= Your goal =
Show all the lines in the data below that include the word "will".

------ Exercise inputs

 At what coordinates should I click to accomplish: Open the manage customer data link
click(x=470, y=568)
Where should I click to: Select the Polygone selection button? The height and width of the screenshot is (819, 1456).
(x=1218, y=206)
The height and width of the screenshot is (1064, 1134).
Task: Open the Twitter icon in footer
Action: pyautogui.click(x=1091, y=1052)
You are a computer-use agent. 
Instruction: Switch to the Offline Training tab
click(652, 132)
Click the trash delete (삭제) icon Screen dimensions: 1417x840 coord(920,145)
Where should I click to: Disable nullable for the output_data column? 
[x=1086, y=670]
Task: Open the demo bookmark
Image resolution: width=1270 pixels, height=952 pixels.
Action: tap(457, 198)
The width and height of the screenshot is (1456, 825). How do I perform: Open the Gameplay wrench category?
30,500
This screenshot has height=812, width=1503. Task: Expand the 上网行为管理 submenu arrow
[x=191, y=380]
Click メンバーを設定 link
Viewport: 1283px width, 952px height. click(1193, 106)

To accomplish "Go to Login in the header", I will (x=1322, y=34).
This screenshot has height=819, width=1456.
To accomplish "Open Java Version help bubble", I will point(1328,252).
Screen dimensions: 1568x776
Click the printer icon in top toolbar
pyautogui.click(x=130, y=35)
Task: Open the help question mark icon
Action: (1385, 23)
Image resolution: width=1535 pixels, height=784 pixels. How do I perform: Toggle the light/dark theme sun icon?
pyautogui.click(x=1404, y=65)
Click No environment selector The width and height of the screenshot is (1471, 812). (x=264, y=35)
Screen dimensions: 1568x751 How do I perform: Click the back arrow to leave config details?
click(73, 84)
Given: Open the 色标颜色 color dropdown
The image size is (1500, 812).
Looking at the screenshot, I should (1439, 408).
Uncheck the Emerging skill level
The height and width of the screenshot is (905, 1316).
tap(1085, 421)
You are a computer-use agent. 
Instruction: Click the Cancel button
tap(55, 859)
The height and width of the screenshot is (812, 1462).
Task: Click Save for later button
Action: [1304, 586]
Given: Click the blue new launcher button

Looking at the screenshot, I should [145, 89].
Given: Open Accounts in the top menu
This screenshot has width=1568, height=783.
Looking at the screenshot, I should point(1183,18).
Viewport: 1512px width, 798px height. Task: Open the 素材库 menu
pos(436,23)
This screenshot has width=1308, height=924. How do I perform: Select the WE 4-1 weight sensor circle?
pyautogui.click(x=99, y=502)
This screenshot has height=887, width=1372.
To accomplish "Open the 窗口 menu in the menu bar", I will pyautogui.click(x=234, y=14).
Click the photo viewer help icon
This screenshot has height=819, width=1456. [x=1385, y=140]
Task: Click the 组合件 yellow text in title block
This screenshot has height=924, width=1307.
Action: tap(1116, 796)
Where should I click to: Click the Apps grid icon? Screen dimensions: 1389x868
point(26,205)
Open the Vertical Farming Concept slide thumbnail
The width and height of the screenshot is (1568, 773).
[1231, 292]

------------

= Answer to this task =
To accomplish "Go to Login in the header", I will (x=1322, y=34).
To accomplish "Open Java Version help bubble", I will point(1328,252).
To accomplish "Open the 窗口 menu in the menu bar", I will pyautogui.click(x=234, y=14).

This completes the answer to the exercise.